Researchers retrospectively evaluated patients with an infection-related diagnosis one year before and after a computer order entry-based empiric antibiotic protocol was implemented in a tertiary pediatric ICU. The protocol utilized risk stratification to place patients at high- or low-risk for healthcare-associated infection (HAI) based on risk factors described in adults for hospital-acquired pneumonia due to multi-drug-resistant pathogens. The protocol was implemented in 2005. Physicians were encouraged but not required to use the protocol. Study participants included 213 patients prior to protocol implementation, who had 252 infectious episodes, and 278 patients during protocol implementation.

According to study results, protocol patients were more likely to receive appropriate antibiotics compared with pre-protocol patients regardless of risk category.

Prior to protocol implementation, 29% of patients were receiving MRSA coverage compared with 85% of patients after protocol implementation (P<.0001).

Among patients with positive cultures, 64% of patients received appropriate antibiotics based on the cultured organisms prior to protocol vs. approximately 90% of patients after protocol.

The amount of appropriate antibiotics prescribed to patients with gram-positive organisms significantly increased after protocol implementation (59% vs. 93%; P<.0001).

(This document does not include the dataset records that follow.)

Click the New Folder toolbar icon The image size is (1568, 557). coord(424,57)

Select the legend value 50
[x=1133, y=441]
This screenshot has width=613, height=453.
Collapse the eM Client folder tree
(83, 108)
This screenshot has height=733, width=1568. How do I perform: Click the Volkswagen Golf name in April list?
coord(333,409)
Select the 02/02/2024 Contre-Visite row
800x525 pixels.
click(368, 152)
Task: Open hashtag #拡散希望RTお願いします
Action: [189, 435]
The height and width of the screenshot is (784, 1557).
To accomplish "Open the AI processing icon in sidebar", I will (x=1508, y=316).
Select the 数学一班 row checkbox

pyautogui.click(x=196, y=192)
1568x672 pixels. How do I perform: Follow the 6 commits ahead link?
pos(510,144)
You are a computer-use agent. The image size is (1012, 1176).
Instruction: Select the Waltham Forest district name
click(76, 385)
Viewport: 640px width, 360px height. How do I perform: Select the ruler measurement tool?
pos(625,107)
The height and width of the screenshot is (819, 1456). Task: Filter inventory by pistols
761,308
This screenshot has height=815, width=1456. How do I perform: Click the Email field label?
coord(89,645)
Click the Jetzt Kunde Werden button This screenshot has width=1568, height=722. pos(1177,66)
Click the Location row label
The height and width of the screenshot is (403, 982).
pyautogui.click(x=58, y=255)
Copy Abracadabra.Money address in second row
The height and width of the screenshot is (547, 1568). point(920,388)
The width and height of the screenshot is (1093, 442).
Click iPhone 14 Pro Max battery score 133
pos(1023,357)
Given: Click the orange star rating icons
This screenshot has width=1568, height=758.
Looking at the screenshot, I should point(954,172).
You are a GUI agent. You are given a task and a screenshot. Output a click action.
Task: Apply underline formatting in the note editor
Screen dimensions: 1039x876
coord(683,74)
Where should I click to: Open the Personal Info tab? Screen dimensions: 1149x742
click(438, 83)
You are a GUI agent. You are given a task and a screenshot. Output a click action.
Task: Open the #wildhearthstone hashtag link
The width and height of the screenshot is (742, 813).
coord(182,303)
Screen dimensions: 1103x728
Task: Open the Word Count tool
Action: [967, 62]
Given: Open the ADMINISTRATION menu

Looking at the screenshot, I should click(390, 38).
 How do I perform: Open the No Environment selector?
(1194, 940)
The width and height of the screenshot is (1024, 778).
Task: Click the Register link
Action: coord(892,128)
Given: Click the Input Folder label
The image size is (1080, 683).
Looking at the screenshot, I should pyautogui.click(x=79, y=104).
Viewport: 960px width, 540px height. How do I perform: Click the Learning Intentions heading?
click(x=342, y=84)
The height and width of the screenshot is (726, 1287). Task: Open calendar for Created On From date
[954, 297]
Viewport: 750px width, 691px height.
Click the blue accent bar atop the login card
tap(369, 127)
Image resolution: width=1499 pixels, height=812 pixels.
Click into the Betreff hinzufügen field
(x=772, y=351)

Appropriate antibiotic use also increased among patients with gram-negative cultures following protocol implementation (67% vs. 88%; P<.0001). Similarly, appropriate antibiotic use increased significantly among patients with MRSA post-protocol implementation, from 36% to 88% (P=.0013).

Researchers found that time from culture to first risk-appropriate antibiotic was significantly shorter after protocol implementation: median time 4 hours vs 5.9 hours.

“A computerized physician order entry-based antibiotic protocol incorporating risk assessment for resistant organisms can improve antibiotic decisions and timing in critically ill children while limiting broad antipseudomonal antibiotics to those at greatest risk for resistant bacteria,” Karsies and colleagues wrote. “This protocol represents a first step in striking a balance between the need for rapid, correct empiric antibiotic therapy in critically ill children with suspected infection and the growing demand for antibiotic stewardship.”

Disclosure: The researchers report no relevant financial disclosures.